(OBJECTIVE):
Reproduce the entries from the line with "Open the Sign In link" to the line with "Click the convert", character for character.
------ DATA ------
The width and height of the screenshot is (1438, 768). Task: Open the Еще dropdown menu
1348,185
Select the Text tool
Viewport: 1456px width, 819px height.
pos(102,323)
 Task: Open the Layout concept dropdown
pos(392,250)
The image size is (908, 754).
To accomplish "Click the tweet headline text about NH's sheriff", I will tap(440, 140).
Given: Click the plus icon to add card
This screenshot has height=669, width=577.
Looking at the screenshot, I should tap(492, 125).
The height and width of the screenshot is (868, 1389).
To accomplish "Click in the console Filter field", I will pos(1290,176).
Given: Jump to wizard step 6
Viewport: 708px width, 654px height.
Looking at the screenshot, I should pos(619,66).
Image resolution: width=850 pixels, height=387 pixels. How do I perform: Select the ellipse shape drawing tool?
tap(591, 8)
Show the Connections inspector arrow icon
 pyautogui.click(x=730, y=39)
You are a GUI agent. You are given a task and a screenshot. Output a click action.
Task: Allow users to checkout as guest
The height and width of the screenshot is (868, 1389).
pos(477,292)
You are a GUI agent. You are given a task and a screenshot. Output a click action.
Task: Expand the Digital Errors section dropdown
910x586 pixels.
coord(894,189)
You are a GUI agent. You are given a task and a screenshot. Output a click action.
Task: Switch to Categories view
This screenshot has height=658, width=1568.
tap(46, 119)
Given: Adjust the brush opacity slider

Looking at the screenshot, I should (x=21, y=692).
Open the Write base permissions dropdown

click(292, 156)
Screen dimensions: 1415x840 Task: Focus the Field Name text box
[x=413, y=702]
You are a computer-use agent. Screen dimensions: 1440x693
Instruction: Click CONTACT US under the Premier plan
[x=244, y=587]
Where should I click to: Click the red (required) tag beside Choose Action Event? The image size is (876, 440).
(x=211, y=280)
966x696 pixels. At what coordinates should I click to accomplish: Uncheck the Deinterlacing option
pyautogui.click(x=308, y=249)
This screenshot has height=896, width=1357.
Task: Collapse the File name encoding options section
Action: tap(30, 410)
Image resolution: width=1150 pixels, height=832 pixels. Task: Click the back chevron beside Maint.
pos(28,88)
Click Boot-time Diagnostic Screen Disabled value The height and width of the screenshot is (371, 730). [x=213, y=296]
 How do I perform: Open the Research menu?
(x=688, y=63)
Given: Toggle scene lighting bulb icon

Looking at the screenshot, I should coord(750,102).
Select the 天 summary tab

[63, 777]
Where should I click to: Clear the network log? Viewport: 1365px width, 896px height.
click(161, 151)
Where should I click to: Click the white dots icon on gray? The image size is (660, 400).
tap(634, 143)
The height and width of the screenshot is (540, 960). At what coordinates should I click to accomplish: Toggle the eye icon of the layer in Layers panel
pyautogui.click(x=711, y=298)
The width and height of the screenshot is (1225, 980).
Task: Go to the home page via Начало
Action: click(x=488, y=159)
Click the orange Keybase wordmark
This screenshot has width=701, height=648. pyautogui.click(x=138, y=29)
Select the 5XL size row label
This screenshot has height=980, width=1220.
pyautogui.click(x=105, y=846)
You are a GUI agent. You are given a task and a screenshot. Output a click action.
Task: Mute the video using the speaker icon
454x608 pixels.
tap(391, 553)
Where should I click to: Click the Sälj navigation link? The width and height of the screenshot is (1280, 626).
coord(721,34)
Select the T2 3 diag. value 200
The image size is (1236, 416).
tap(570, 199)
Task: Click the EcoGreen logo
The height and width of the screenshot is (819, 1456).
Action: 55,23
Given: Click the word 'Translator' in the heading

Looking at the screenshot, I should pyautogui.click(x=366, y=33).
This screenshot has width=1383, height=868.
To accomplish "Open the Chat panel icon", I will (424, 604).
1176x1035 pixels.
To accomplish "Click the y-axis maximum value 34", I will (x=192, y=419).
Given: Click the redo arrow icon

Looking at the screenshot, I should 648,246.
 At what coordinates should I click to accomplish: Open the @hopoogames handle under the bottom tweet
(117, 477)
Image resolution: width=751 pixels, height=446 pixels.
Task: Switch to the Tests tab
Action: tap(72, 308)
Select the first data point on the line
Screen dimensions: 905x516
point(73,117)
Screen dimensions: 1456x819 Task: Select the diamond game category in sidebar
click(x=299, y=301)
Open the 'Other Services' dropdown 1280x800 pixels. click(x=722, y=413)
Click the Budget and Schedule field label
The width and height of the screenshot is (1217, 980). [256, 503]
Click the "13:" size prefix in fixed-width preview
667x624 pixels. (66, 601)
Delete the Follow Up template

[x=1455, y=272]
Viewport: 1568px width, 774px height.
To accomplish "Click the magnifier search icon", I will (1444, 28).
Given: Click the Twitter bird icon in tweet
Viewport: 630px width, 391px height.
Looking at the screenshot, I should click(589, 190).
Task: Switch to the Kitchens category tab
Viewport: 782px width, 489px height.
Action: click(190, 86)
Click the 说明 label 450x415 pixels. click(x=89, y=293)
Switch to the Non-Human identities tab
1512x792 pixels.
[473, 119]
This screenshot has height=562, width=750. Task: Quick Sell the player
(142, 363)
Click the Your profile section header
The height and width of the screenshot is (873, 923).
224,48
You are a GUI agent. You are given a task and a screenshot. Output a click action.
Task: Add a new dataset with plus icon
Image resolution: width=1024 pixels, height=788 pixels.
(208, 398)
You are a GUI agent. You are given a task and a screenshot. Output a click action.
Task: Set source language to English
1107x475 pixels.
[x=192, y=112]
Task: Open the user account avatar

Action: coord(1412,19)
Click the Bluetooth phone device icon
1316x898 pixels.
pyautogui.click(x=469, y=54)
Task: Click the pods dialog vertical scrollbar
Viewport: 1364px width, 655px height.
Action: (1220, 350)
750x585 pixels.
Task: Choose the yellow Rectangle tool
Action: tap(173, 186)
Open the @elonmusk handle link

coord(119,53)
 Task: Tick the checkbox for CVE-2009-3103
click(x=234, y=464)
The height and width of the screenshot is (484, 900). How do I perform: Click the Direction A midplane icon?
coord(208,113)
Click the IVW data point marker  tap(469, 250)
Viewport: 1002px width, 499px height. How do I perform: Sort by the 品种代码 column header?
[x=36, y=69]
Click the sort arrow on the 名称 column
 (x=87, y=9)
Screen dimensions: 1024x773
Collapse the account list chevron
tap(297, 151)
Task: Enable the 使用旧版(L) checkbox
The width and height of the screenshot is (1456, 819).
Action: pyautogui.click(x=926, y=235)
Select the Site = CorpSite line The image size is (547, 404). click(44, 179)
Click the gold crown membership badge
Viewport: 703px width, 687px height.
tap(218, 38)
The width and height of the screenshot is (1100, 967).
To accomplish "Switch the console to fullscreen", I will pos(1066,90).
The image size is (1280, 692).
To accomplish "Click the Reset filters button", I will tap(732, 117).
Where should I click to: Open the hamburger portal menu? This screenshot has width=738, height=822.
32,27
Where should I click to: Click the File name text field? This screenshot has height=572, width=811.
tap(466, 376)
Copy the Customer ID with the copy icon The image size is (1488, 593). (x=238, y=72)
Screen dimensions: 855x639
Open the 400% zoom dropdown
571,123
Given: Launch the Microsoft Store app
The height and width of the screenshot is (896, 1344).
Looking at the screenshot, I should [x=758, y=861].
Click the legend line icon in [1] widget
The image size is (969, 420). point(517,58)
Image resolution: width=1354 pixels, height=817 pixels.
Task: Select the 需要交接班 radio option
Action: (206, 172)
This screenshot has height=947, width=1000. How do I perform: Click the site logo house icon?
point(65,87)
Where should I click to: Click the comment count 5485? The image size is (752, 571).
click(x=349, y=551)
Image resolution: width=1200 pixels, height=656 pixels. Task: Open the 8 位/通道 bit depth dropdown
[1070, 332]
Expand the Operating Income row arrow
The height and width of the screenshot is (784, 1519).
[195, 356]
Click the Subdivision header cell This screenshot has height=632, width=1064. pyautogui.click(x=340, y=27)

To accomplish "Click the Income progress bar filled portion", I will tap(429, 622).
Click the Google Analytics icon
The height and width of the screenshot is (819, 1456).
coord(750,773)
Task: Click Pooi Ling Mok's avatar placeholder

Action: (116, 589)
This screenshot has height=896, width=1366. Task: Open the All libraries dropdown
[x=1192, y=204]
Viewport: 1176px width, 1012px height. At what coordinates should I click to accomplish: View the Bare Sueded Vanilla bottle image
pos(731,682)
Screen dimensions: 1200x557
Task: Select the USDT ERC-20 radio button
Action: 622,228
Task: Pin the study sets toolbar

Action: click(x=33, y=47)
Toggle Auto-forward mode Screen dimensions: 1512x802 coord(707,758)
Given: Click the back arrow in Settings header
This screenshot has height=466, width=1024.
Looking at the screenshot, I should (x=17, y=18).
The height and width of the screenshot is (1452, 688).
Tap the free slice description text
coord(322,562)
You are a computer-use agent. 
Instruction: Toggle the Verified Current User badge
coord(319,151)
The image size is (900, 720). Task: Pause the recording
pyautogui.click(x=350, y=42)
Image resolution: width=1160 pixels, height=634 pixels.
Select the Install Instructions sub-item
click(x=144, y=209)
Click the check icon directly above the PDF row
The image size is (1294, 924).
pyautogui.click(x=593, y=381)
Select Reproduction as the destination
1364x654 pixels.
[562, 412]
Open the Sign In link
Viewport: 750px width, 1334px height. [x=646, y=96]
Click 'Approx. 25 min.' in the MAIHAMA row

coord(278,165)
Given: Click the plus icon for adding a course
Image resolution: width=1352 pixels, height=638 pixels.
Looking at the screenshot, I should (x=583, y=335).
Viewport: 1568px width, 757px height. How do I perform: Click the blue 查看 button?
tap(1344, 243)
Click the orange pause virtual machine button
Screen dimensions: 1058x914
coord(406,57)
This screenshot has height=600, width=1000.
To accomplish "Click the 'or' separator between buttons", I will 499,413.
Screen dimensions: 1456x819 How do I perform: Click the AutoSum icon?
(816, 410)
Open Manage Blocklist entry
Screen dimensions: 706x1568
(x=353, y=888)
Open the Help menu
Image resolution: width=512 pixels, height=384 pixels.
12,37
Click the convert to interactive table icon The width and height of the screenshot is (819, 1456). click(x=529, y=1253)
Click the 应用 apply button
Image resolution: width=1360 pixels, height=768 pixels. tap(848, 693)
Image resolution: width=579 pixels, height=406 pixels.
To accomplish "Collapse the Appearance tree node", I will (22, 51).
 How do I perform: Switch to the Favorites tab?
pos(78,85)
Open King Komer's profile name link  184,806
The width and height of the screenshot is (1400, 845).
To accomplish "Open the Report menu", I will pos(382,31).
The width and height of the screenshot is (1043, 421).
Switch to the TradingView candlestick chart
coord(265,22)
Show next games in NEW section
------
(COMPLETED EXERCISE):
Open the Sign In link
Viewport: 750px width, 1334px height. [x=646, y=96]
Click 'Approx. 25 min.' in the MAIHAMA row

coord(278,165)
Given: Click the plus icon for adding a course
Image resolution: width=1352 pixels, height=638 pixels.
Looking at the screenshot, I should (x=583, y=335).
Viewport: 1568px width, 757px height. How do I perform: Click the blue 查看 button?
tap(1344, 243)
Click the orange pause virtual machine button
Screen dimensions: 1058x914
coord(406,57)
This screenshot has height=600, width=1000.
To accomplish "Click the 'or' separator between buttons", I will 499,413.
Screen dimensions: 1456x819 How do I perform: Click the AutoSum icon?
(816, 410)
Open Manage Blocklist entry
Screen dimensions: 706x1568
(x=353, y=888)
Open the Help menu
Image resolution: width=512 pixels, height=384 pixels.
12,37
Click the convert to interactive table icon The width and height of the screenshot is (819, 1456). click(x=529, y=1253)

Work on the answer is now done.